◆ Stated exercise 1 ◆
In the passage on a mother's debt, replace "house" with "home" at each occurrence, then reproduce the span that begins at the words "I have no idea" and stops after "to for free.".
◆ Stated exercise 2 ◆
Return the lines of the records verbatim, beginning at the first line of the records and stopping after the line that contains "click(261, 353)".

◆ Excerpted text ◆
####################

As I read your question I hear both guilt and concern. It is perfectly fine for you to be concerned and aware about your own personal situation. Putting your finances first is a logical and reasonable thing to do. You should absolutely not feel guilty about it. In fact I’d be more upset if you sacrificed your financial future over this situation.

Being totally pragmatic about the situation it appears to me that your mother has been living beyond her means for some time. This is evidenced by the fact that she took out a previous debt consolidation loan and is back in trouble again.

When needs exceed abilities to pay, what we are left with is debt. Debt is the byproduct of the financial imbalance.

Considering your mothers age and her ability to service this debt, and again being pragmatic, it would be an utter mistake to launch her into any sort of extended debt repayment program. What we actually need here is later stage life intervention so she can more easily coast into her final days.

I have no idea how much the house is actually worth or what state she lives in but if she was able to file a chapter 7 bankruptcy and discharge the remaining debt while protecting the house, that would be a good thing. In fact, you can click here to find a local bankruptcy attorney to talk to for free.

####################

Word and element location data
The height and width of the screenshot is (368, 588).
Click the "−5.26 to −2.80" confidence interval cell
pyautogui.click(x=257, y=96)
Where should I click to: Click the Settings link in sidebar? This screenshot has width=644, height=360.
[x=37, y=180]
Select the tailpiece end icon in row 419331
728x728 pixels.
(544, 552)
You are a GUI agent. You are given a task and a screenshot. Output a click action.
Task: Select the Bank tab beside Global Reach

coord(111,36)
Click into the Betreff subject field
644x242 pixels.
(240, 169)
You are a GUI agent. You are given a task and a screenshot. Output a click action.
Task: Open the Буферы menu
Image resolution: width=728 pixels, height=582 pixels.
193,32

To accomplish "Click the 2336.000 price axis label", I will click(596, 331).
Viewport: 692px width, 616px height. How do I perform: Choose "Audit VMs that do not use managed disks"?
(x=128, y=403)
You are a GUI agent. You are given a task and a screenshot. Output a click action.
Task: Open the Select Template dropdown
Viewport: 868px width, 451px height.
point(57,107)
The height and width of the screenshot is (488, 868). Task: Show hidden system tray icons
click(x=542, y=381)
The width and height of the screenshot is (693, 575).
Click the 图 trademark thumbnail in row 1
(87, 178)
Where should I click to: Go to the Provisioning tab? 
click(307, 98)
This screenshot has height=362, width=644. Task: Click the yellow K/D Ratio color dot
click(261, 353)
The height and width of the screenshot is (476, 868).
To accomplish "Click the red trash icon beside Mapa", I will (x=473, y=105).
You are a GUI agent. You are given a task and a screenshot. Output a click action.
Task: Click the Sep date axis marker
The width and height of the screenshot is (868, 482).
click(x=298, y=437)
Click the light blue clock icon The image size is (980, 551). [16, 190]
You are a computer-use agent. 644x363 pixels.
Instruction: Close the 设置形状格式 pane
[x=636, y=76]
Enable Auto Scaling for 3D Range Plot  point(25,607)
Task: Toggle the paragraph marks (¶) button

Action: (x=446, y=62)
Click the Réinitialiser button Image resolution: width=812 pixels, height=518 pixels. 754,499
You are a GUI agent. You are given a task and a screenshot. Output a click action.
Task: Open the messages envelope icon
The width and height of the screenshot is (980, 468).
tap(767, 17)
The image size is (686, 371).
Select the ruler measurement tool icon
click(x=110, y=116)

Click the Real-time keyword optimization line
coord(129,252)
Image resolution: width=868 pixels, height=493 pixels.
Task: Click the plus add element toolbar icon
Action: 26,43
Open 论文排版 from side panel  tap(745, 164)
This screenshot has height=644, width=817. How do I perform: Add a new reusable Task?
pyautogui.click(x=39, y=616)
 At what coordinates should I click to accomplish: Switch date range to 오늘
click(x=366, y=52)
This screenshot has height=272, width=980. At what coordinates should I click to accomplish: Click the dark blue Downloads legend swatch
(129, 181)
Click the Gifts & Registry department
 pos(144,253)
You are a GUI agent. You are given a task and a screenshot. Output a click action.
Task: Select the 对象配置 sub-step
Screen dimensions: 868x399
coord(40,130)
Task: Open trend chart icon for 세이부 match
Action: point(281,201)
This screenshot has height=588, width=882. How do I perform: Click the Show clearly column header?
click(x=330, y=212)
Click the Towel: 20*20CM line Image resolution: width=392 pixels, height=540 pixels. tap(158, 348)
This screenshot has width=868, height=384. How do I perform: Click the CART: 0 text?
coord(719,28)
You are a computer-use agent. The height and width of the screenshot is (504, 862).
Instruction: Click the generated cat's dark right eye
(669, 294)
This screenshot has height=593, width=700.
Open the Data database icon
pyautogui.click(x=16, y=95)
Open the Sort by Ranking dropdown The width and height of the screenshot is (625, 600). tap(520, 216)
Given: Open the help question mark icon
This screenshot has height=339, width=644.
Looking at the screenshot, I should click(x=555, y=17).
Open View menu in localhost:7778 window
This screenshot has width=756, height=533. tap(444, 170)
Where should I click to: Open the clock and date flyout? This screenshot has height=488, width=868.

####################

◆ Task result 1 ◆
I have no idea how much the home is actually worth or what state she lives in but if she was able to file a chapter 7 bankruptcy and discharge the remaining debt while protecting the home, that would be a good thing. In fact, you can click here to find a local bankruptcy attorney to talk to for free.

◆ Task result 2 ◆
The height and width of the screenshot is (368, 588).
Click the "−5.26 to −2.80" confidence interval cell
pyautogui.click(x=257, y=96)
Where should I click to: Click the Settings link in sidebar? This screenshot has width=644, height=360.
[x=37, y=180]
Select the tailpiece end icon in row 419331
728x728 pixels.
(544, 552)
You are a GUI agent. You are given a task and a screenshot. Output a click action.
Task: Select the Bank tab beside Global Reach

coord(111,36)
Click into the Betreff subject field
644x242 pixels.
(240, 169)
You are a GUI agent. You are given a task and a screenshot. Output a click action.
Task: Open the Буферы menu
Image resolution: width=728 pixels, height=582 pixels.
193,32

To accomplish "Click the 2336.000 price axis label", I will click(596, 331).
Viewport: 692px width, 616px height. How do I perform: Choose "Audit VMs that do not use managed disks"?
(x=128, y=403)
You are a GUI agent. You are given a task and a screenshot. Output a click action.
Task: Open the Select Template dropdown
Viewport: 868px width, 451px height.
point(57,107)
The height and width of the screenshot is (488, 868). Task: Show hidden system tray icons
click(x=542, y=381)
The width and height of the screenshot is (693, 575).
Click the 图 trademark thumbnail in row 1
(87, 178)
Where should I click to: Go to the Provisioning tab? 
click(307, 98)
This screenshot has height=362, width=644. Task: Click the yellow K/D Ratio color dot
click(261, 353)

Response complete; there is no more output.